From little things, big things grow.
Like this little story in the Dayton Daily News:
An Englewood company that plans to develop office centers equipped with remote video conferencing technology (has) acquired a Texas firm and 14 patents.
That doesn’t sound like much, but the company involved, Buffalo Pacific, will use the acquisition to build the first of a series of community portals featuring holographic video conferencing.
The 14 U.S. and European Union patents involve holographic reality technology which Buffalo Pacific plans to build into a series of video conferencing suites around the country. These suites will then be leased out to banks, doctors, and colleges so they can access cutting-edge technology that would otherwise cost tens of thousands of dollars.
It’s a big idea, tucked away in a 180-word article within an online newspaper.
Currently, holographic video conferencing technology is more of an expensive spectacle than a practical communication solution, but if it falls within the reach of the average small business it could become the hot new way to make a first impression.
Holographic Video Conferencing Technology Is Expensive
Unless you’re a global Fortune 500 company, like Accenture, holographic video conferencing is way beyond your means. If you are Accenture, you can build a network of holographic suites across the globe to create a digital office, or just to show off at parties by presenting 3D holograms of guests from three different locations on the same stage.
Holographic video conferencing currently only works between fixed locations, and you need a lot of digital firepower on both ends of the call to make it work. That means it’s no good for a single company seeking face time with customers and partners across multiple venues, and it means you’re effectively buying two devices for every destination you want to reach.
Even the small, single-product-sized 3D holographic devices you might use to feature goods at a distant trade expo cost $2,000. The type needed for a person-to-person holographic call costs more than $60,000.
What you get for all that capital, though, is a pretty impressive trick of smoke and mirrors.
The Smoke and Mirrors of Holographic Video Calling
Much of the difference between a holographic video call and a webcam call on your desktop has to do with the screen.

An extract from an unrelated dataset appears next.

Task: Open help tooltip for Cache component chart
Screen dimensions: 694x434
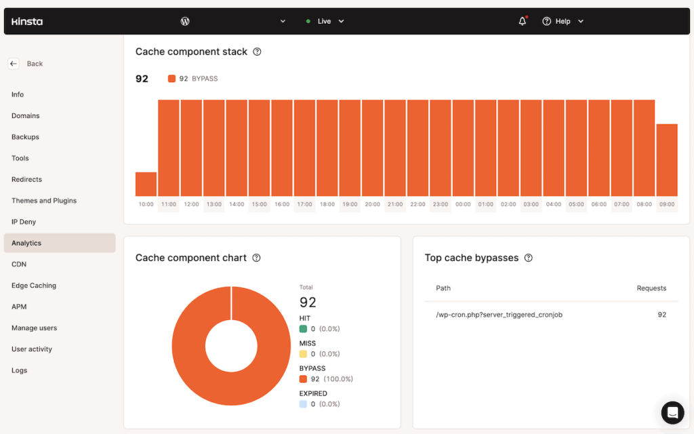Action: tap(256, 258)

Where your webcam feeds an image to a bunch of flat, 2D pixels on your computer, a hologram is projected onto a bunch of flat, 2D pixels on suspended, transparent glass or fabric. The image gets its depth because it seems to be part of the surrounding background.
The famous Tupac hologram at Coachella 2012 is a good example. The rap icon appears to be moving in front of a live band, but it’s just because we can see the other musicians through a clear veil of fabric–if you watched from the wings you’d see nothing.
The image is convincing though. Deployed imaginatively by Buffalo Pacific, it would allow doctor and patient, as the company intends, to reach a greater level of online intimacy than currently available in any telehealth app.
It’s in business, however, where appearance builds confidence and respect, that the community hologram portal could really get interesting.
A Good Video Calling Impression
There’s one major drawback to the Buffalo Pacific idea. You must get each holographic caller to attend a community portal in person, because every end user needs the device. That’s going to be restrictive, at least in the beginning, because even if a portal springs up in every major city, it still means taking a road trip to make a video call you could stage in regular old 2D from your smartphone.
With that in mind, you’ll have to do something more impressive than just sit and talk to make the event worthwhile. That’s easy to achieve if you bear in mind that anything can be projected onto these holographic screens. You could send flocks of digital eagles hurtling at your callers, or transport them to starlit space, if Buffalo Pacific gets creative with how they arrange their projections (despite what Star Trek and Star Wars promised, we can’t yet project a hologram onto thin air).
However, because there’s no need for goggles or other smart wear devices such as the Microsoft Hololens kit, it means your audience is free to speak and move freely without feeling like an astronaut.
By using that natural freedom, a holographic video conference can be more intimate and natural. You can display video and sound so that it swirls around your fellow callers, and speak to them face-to-face like you’re sharing a table, not a video game. Mostly though, business will want to use holographic calling to impress. Maybe there’s a potential partner that needs wooing, or a customer who needs to find big company trust in a small operation. Invite them down to the local portal, dim the lights a little, and walk right into their personal space even though there are hundreds of miles between you.
For now, only the richest companies get to use holographic video conferencing technology. If Buffalo Pacific’s little announcement grows into its big idea, though, any mom-and-pop business could communicate like a Fortune 500 company.